* **Supplied entries**
········

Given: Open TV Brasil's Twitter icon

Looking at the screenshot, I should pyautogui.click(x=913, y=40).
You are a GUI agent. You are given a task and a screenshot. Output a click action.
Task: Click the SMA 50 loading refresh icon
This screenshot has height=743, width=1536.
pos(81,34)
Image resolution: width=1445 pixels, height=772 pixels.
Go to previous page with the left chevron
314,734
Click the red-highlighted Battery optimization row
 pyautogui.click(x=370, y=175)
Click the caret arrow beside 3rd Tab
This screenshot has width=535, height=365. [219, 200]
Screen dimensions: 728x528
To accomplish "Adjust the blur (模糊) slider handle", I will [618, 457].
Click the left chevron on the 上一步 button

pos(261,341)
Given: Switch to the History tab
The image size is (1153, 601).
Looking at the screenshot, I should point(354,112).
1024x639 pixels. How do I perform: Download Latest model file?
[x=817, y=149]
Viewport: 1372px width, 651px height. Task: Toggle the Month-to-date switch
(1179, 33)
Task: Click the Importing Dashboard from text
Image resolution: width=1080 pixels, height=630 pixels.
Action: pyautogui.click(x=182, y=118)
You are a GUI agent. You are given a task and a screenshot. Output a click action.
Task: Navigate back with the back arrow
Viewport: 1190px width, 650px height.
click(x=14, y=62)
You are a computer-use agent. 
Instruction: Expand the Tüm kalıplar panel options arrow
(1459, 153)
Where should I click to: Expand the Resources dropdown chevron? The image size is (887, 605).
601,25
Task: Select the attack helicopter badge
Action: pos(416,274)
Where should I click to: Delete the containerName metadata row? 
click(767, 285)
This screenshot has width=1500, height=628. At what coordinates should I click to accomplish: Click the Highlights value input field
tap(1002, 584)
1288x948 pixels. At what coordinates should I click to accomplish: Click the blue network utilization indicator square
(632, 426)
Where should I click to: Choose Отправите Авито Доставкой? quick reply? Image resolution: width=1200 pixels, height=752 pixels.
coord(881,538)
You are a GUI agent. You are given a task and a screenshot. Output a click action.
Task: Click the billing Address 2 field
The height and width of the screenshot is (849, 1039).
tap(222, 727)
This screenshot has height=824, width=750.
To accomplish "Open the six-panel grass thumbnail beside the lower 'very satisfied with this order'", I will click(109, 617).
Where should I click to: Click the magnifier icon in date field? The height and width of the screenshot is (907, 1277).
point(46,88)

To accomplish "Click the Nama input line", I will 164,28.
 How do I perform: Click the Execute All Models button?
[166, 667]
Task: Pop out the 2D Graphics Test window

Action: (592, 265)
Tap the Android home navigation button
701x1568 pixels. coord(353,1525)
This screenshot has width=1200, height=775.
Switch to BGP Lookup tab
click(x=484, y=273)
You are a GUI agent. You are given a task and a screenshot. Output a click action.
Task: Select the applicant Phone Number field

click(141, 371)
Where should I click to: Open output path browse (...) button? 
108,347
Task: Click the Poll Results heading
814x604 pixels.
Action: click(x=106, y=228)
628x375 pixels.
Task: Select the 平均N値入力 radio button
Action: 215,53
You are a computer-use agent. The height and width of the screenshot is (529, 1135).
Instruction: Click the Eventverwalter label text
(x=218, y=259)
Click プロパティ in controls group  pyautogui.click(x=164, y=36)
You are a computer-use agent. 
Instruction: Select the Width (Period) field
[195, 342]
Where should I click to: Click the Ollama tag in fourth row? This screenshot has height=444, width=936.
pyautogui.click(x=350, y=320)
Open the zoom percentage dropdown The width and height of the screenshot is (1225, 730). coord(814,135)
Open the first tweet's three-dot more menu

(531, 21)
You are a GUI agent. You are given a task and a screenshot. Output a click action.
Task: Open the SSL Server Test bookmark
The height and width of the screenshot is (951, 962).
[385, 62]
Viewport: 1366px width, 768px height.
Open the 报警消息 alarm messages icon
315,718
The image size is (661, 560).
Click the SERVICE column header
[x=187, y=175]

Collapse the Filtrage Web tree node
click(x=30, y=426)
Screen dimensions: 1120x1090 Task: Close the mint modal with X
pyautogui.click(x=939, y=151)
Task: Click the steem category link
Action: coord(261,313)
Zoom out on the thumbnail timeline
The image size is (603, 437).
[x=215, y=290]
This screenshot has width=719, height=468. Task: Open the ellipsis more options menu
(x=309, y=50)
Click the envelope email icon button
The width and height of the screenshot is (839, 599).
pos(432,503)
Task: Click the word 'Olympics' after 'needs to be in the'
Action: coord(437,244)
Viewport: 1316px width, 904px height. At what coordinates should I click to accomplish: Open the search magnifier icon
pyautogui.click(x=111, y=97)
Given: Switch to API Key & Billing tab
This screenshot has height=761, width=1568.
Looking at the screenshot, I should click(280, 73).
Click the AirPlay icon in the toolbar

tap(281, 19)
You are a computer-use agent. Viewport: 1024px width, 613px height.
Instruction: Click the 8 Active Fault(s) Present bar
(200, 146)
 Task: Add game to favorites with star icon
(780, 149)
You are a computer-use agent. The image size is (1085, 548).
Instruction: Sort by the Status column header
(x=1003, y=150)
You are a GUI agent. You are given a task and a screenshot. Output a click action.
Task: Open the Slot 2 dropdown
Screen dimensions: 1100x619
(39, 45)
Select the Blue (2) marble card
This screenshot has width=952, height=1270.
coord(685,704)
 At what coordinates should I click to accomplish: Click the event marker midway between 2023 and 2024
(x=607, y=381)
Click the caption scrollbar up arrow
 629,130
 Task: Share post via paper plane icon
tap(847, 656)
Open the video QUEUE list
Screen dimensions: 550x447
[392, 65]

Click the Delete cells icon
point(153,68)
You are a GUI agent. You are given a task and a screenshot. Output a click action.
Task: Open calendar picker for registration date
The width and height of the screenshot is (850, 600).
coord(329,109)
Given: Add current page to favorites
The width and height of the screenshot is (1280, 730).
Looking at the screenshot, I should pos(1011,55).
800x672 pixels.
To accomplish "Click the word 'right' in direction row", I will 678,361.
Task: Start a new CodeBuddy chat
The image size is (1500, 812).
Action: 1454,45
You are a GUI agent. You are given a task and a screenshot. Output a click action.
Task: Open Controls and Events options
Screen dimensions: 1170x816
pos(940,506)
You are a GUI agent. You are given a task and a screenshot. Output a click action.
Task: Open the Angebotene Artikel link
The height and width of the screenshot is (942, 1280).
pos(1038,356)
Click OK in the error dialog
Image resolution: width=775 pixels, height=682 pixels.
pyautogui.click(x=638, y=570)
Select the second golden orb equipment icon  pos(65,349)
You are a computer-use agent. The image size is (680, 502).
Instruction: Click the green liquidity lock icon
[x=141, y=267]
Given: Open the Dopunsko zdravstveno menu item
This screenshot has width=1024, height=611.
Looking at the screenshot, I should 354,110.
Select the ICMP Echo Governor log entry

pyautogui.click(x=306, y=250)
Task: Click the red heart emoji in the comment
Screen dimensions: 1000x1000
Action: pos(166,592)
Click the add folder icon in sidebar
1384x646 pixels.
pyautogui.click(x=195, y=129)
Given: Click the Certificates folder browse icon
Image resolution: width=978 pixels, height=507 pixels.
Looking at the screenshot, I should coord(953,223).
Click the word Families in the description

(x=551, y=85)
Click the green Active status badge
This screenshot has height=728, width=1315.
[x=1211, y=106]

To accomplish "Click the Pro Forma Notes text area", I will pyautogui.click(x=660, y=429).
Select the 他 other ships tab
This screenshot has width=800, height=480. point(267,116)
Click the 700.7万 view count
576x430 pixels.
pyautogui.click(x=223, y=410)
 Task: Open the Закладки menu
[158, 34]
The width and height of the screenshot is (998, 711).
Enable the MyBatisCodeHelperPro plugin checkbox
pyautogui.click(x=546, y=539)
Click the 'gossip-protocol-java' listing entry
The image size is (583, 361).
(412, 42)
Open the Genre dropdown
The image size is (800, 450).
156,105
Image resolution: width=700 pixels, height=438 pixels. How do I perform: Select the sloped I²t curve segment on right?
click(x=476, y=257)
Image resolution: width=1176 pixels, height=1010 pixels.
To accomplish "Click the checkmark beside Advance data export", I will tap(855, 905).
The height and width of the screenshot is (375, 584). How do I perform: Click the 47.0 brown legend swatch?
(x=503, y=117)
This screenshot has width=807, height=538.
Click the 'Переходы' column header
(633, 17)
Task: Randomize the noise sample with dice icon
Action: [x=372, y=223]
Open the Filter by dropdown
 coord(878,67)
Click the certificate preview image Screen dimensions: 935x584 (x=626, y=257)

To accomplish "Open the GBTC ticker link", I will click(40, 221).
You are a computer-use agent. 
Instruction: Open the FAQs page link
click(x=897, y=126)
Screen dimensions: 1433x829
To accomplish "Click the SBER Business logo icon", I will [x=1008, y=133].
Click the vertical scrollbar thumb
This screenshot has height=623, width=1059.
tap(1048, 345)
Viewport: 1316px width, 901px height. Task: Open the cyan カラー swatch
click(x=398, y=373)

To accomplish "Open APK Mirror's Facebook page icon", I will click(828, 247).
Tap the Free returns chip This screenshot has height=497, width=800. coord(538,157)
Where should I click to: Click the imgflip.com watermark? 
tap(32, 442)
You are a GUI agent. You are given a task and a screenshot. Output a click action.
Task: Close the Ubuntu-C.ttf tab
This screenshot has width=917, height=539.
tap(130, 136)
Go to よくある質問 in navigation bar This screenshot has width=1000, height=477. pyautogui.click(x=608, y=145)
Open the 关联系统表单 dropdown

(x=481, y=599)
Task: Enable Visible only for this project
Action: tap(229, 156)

········

* **What the task requires**
Every line above from the line with "The height and width of the screenshot is (849, 1039)." to the line with "Task: Open the SSL Server Test bookmark" is wanted, ends included; write them out exactly and add no other line.

* **Solution to this task**
The height and width of the screenshot is (849, 1039).
tap(222, 727)
This screenshot has height=824, width=750.
To accomplish "Open the six-panel grass thumbnail beside the lower 'very satisfied with this order'", I will click(109, 617).
Where should I click to: Click the magnifier icon in date field? The height and width of the screenshot is (907, 1277).
point(46,88)

To accomplish "Click the Nama input line", I will 164,28.
 How do I perform: Click the Execute All Models button?
[166, 667]
Task: Pop out the 2D Graphics Test window

Action: (592, 265)
Tap the Android home navigation button
701x1568 pixels. coord(353,1525)
This screenshot has width=1200, height=775.
Switch to BGP Lookup tab
click(x=484, y=273)
You are a GUI agent. You are given a task and a screenshot. Output a click action.
Task: Select the applicant Phone Number field

click(141, 371)
Where should I click to: Open output path browse (...) button? 
108,347
Task: Click the Poll Results heading
814x604 pixels.
Action: click(x=106, y=228)
628x375 pixels.
Task: Select the 平均N値入力 radio button
Action: 215,53
You are a computer-use agent. The height and width of the screenshot is (529, 1135).
Instruction: Click the Eventverwalter label text
(x=218, y=259)
Click プロパティ in controls group  pyautogui.click(x=164, y=36)
You are a computer-use agent. 
Instruction: Select the Width (Period) field
[195, 342]
Where should I click to: Click the Ollama tag in fourth row? This screenshot has height=444, width=936.
pyautogui.click(x=350, y=320)
Open the zoom percentage dropdown The width and height of the screenshot is (1225, 730). coord(814,135)
Open the first tweet's three-dot more menu

(531, 21)
You are a GUI agent. You are given a task and a screenshot. Output a click action.
Task: Open the SSL Server Test bookmark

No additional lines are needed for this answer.